On the basis of the previous meta-analytic evidence, we hypothesize that the most informative communicative-pragmatic phenomena for distinguishing between patients with schizophrenia and controls are irony, Gricean maxims, and recognition of prosodic cues. However, no meta-analytic evidence is available for the comprehension and production of communicative acts expressed using the gestural modality, and no predictions can be made for these phenomena. Further, no previous studies have directly compared a wide range of communicative-pragmatic phenomena expressed using different communicative modalities. Thus, this study also has an explorative aim and intends to provide an initial basis for the identification of the multimodal communicative-pragmatic features which best discriminate between patients with schizophrenia and healthy controls.

Results

Assessment of pragmatic abilities in schizophrenia using a DT model

Figure 1 shows the DT model generated. The leaf nodes (gray squares) represent the classes (schizophrenia or healthy controls), and the number in parentheses indicates the expected likelihood of new cases being classified as patients with schizophrenia or healthy controls after going through the previous decision nodes, i.e., after performing a conditional test on a specific feature (for example, new cases are classified as schizophrenia if their score on Linguistic irony is below 0.5 as indicated by the value in the branch between the two nodes). The main factors able to discriminate between the two classes (schizophrenia and healthy controls) in the generated tree are linguistic irony, Gricean maxims of linguistic communication, extralinguistic deceit, and extralinguistic sincere (direct and indirect) communicative acts. The strongest predictor for classifying patients with schizophrenia vs. healthy controls is linguistic irony (node 1): if the score on linguistic irony is below 0.5, a new case is classified as schizophrenia (with probability = 94.1%). The next decision point is Gricean maxims of linguistic communication (node 2) which, depending on whether its value is below 0.5 or above 0.5, leads to the evaluation of extralinguistic deceit (node 3) or extralinguistic sincere (direct and indirect) communicative acts (node 4), respectively. If extralinguistic deceit is below 0.8, the individual is classified as a patient with schizophrenia (probability = 92.1%), otherwise as a healthy control (probability = 75.1%). Similarly, if the score for extralinguistic sincere (direct and indirect) communicative acts is below 0.6, the individual is classified as a patient with schizophrenia (probability = 100%), otherwise as a healthy control (probability = 85.1%). Overall model Accuracy was 0.821 (SD = 0.118), Sensitivity was 0.758 (SD = 0.285), Precision was 0.910 (SD = 0.151), Specificity was 0.900 (SD = 0.175), and the area under the ROC curve (AUC) was 0.894 (SD = 0.143).

Fig. 1: DT model.
figure 1

A decision tree is used to classify an example by starting at the root of the tree (testing the value of Linguistic irony) and moving through it (testing the other features) until a leaf node (gray squares), which provides the classification of the instance (schizophrenia or healthy controls).

Discussion

In the present paper, we provided a comprehensive multimodal assessment of communicative-pragmatic ability in patients with schizophrenia in order to investigate the communicative phenomena and expressive modalities most informative for discriminating between patients with schizophrenia and healthy controls. To this aim, we applied a DT analysis to identify the pragmatic features that best distinguish between the two groups.

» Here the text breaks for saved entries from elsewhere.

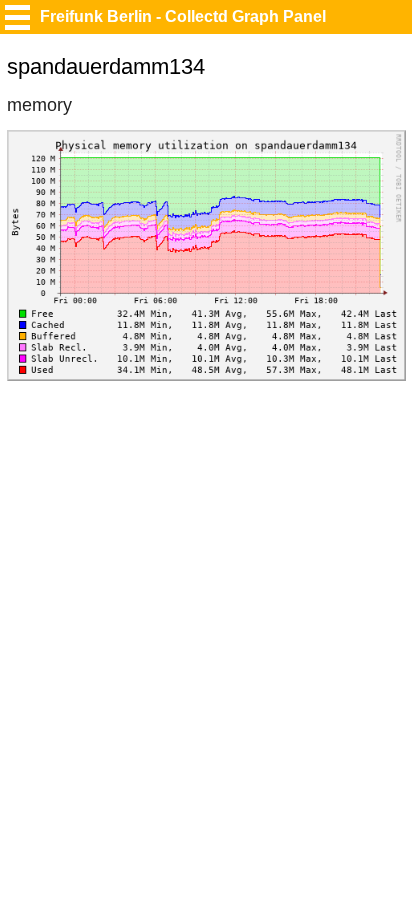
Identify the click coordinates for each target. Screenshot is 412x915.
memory (39, 105)
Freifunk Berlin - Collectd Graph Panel (183, 16)
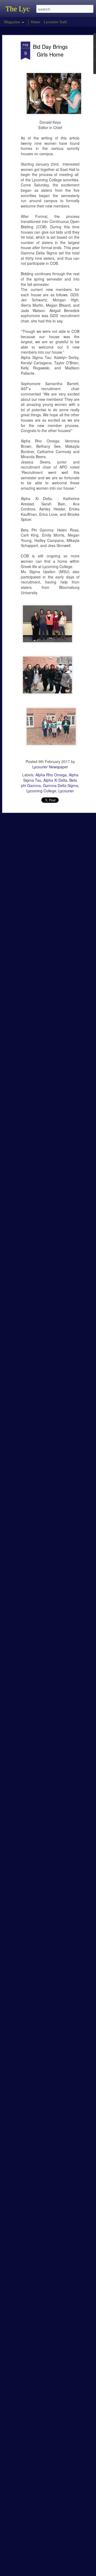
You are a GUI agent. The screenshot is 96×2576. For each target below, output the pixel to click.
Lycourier (66, 790)
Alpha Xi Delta (55, 780)
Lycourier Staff (55, 22)
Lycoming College (41, 790)
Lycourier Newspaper (50, 766)
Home (35, 22)
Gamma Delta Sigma (60, 785)
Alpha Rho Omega (51, 774)
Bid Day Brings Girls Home (50, 50)
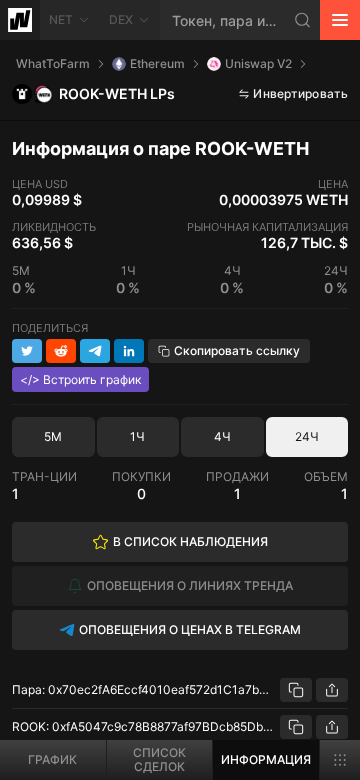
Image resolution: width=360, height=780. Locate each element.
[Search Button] (303, 20)
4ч (222, 436)
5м (53, 436)
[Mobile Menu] (340, 20)
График (52, 759)
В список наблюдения (190, 541)
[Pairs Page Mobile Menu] (340, 760)
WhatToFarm (53, 63)
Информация (266, 759)
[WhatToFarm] (20, 20)
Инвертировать (300, 93)
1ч (137, 436)
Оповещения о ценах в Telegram (190, 629)
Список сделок (159, 759)
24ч (307, 436)
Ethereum (157, 63)
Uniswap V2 (258, 63)
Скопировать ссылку (237, 350)
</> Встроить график (80, 379)
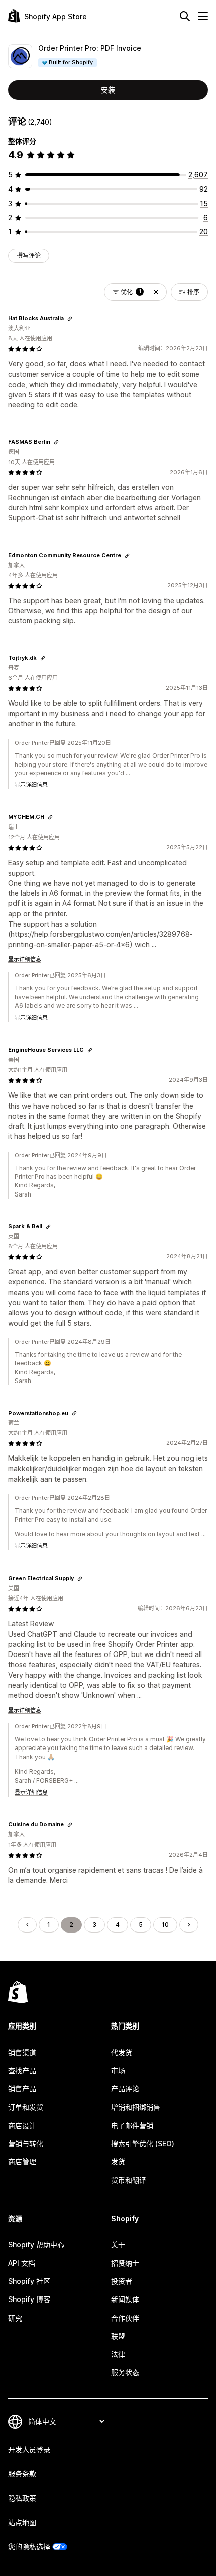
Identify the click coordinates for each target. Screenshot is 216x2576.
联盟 (118, 2336)
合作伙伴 (125, 2318)
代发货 (121, 2052)
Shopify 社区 (29, 2281)
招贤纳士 (125, 2263)
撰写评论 (29, 255)
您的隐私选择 (29, 2546)
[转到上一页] (27, 1925)
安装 (108, 89)
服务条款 (22, 2473)
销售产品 (22, 2088)
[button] (156, 292)
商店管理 (22, 2161)
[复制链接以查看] (70, 319)
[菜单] (203, 16)
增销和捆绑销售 (135, 2107)
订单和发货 (25, 2107)
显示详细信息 (31, 784)
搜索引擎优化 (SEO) (142, 2143)
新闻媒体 (125, 2299)
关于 (118, 2244)
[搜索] (185, 16)
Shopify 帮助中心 (36, 2244)
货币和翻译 (128, 2180)
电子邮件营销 (132, 2125)
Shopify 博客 (29, 2299)
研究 (15, 2318)
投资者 (121, 2281)
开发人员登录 (29, 2449)
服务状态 (125, 2372)
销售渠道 (22, 2052)
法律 (118, 2354)
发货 (118, 2161)
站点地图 (22, 2522)
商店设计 (22, 2125)
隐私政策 (22, 2498)
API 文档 (21, 2263)
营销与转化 (25, 2143)
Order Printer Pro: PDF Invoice (89, 48)
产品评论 (125, 2088)
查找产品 (22, 2070)
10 (165, 1924)
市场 (118, 2070)
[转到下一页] (188, 1925)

First, we found that the overall performance of the DT model was good. Accuracy was 82%, indicating that the model was able to reliably distinguish between the two populations. Sensitivity was 76%, with 24 patients with schizophrenia classified correctly, and Precision was 91%, showing a low number (4) of false-positive errors.

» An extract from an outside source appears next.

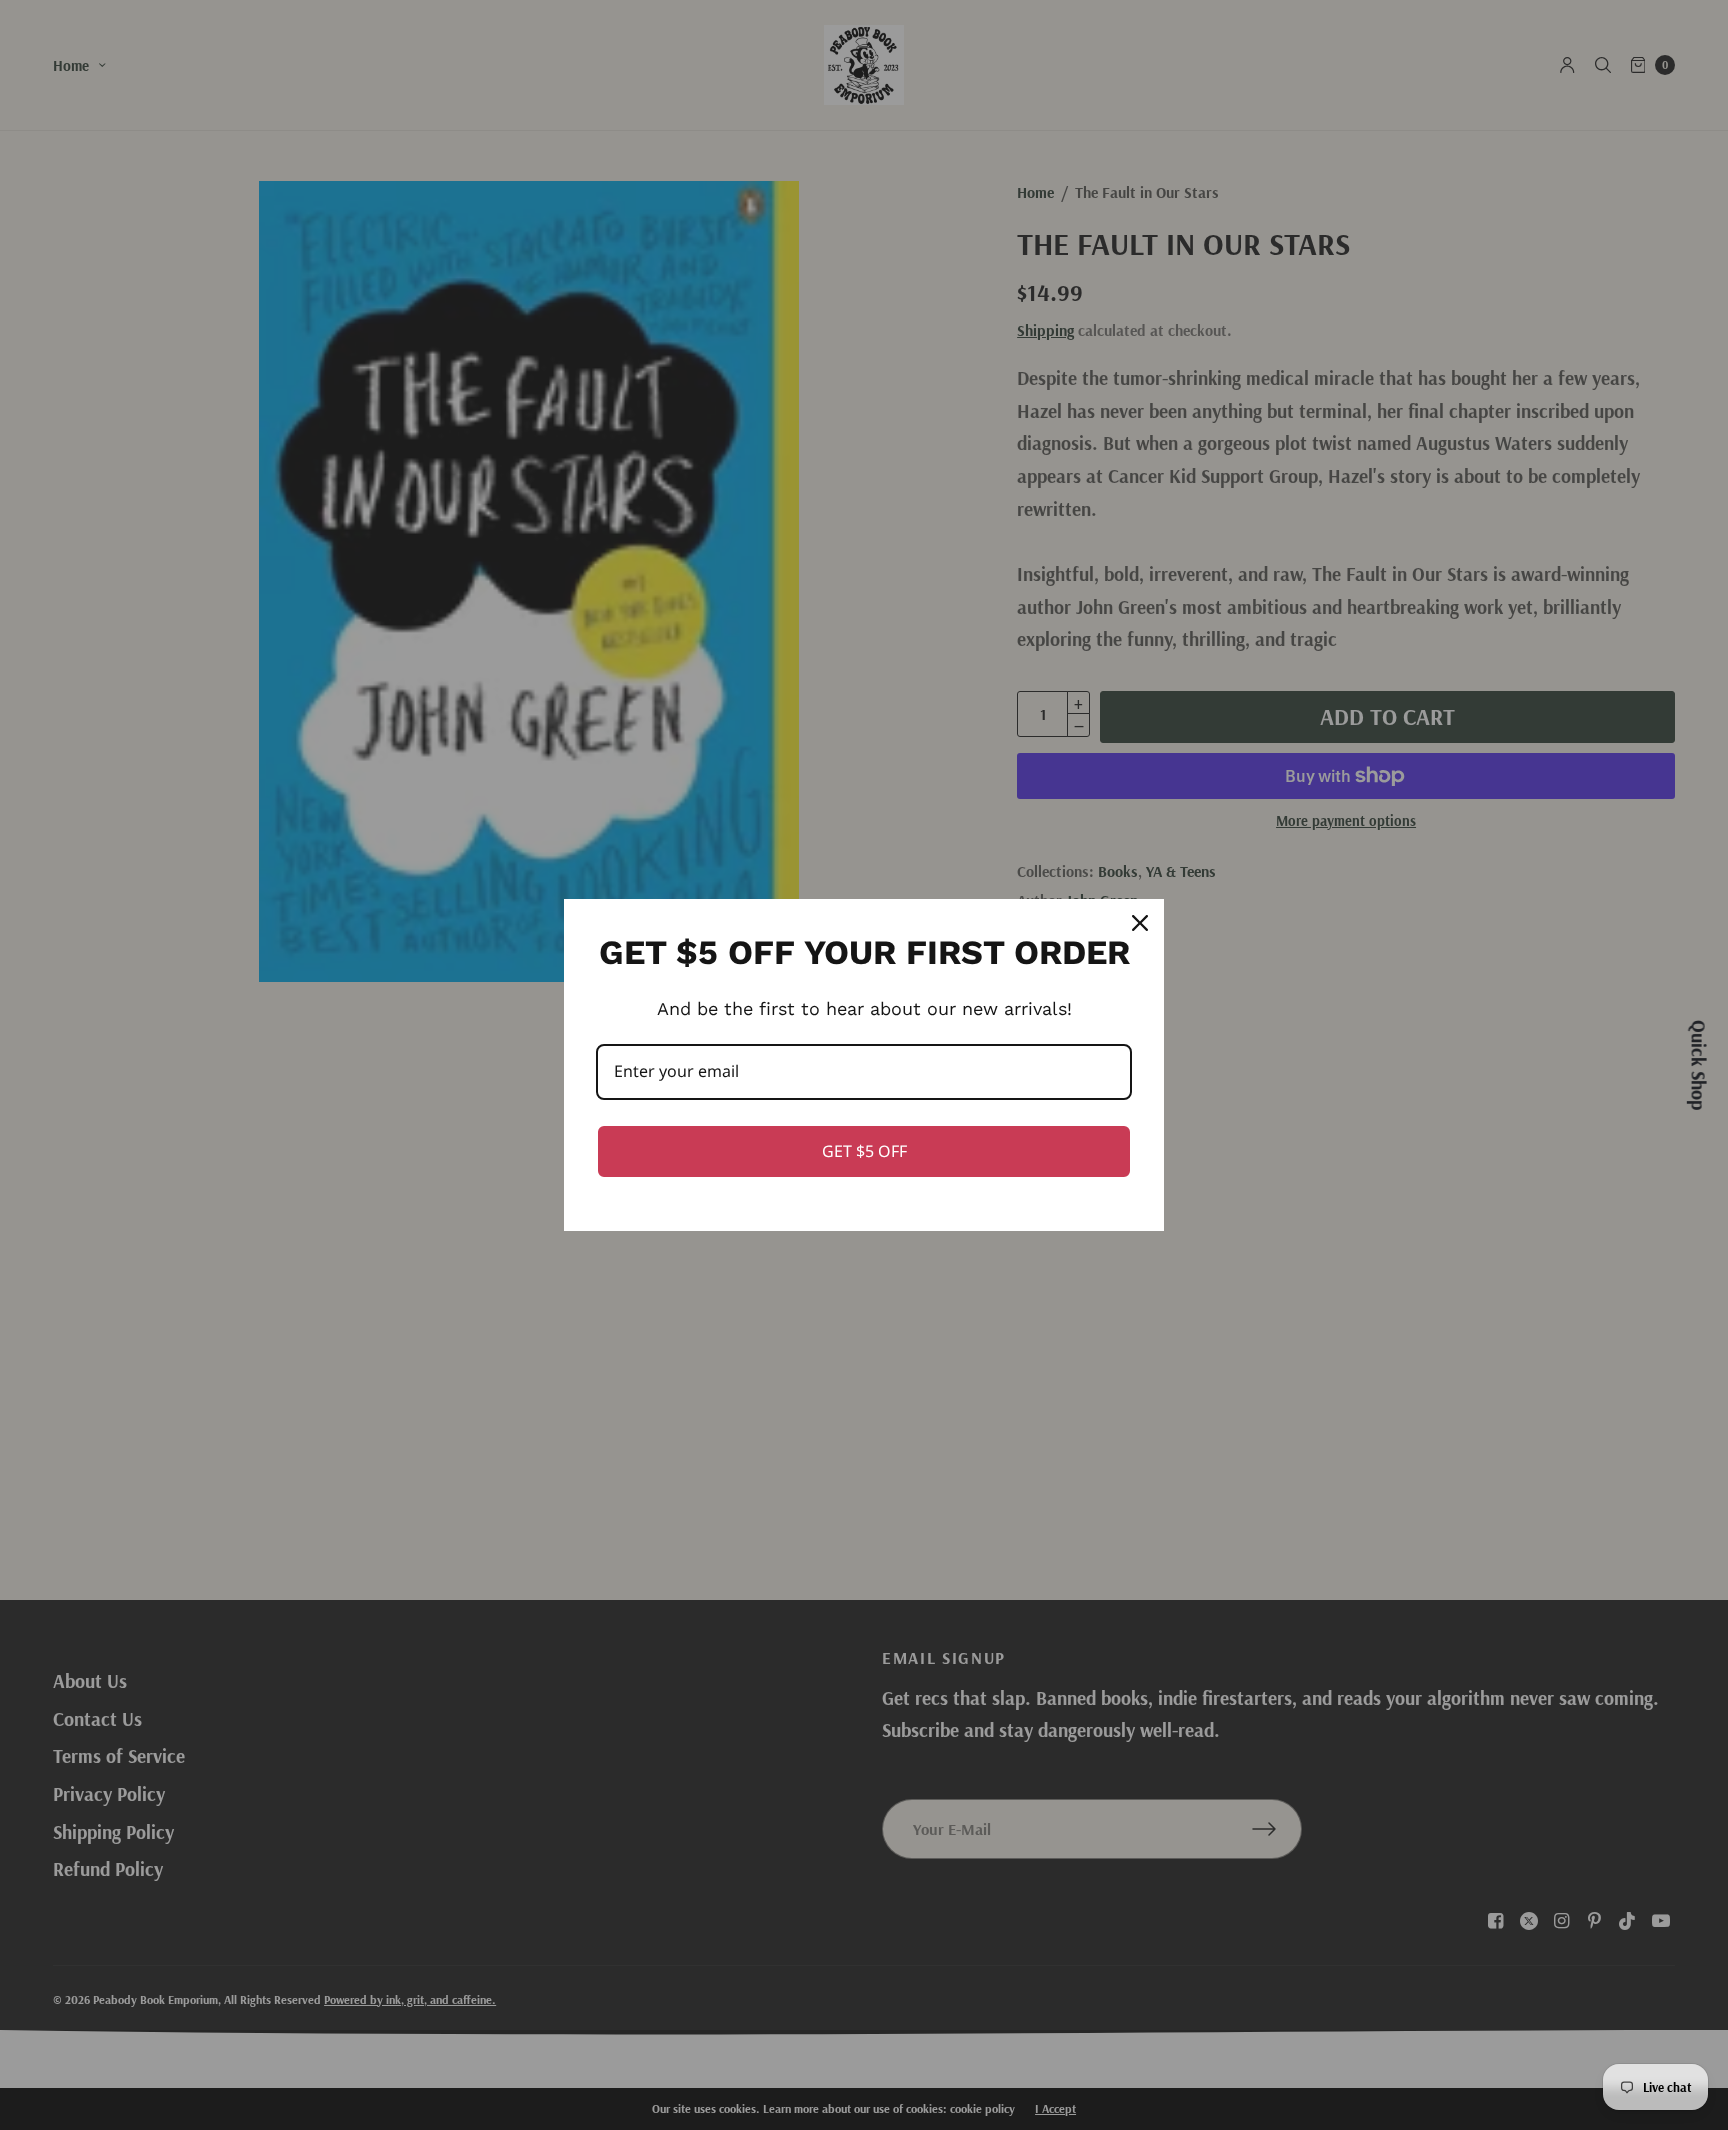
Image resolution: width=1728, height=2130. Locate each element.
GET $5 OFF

The results showed that linguistic irony emerged as the most important pragmatic phenomenon for determining the class of a new case, i.e., the classification of an individual as a patient with schizophrenia or healthy control. Irony is one of the most investigated phenomena in the pragmatic literature, and a wide body of research has reported that irony comprehension is severely impaired in patients with schizophrenia18,25,27,68,69. A recent meta-analysis63 showed a large and robust difference in irony recognition between patients with schizophrenia and healthy controls (d = −1.22, p < 0.0001), thus suggesting a high level of impairment in irony comprehension in schizophrenia.

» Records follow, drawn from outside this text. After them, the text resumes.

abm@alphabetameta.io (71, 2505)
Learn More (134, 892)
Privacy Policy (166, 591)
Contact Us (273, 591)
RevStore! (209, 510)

Understanding irony is a high-level linguistic task and requires the interplay of different cognitive functions. Previously, several studies found an association between irony comprehension and different cognitive functions, such as the theory of mind (ToM)42, i.e., the ability to infer the speaker’s mental states70, executive functions (EF)71,72,73, and level of intelligence23,40,74. More recently, some authors proposed that the additional cognitive effort required for irony comprehension, compared to other communicative expressions, may be due to the complexity of the inferential ability necessary to identify the ironic communicative intention (see refs. 18,75,76,77). Recent neuroimaging studies confirmed that comprehension of irony, with respect to literal statements, engages an extended bilateral brain network including several fronto-temporal and fronto-parietal areas, which underlies the cognitive effort related to the use of different cognitive functions such as ToM, executive controls, and inferential processes (e.g.,78,79,80,81). Irrespective of the specific cognitive substrates at the origin of patients’ deficits in irony recognition, previous studies clearly showed how irony comprehension is a high-level task that recruits an extended cerebral network corresponding to the interplay of different cognitive functions78,81. In line with this literature, the results of the present study confirm that, of the pragmatic features evaluated, the linguistic irony was the most complex for patients with schizophrenia to understand, and the most informative for distinguishing between patients and controls.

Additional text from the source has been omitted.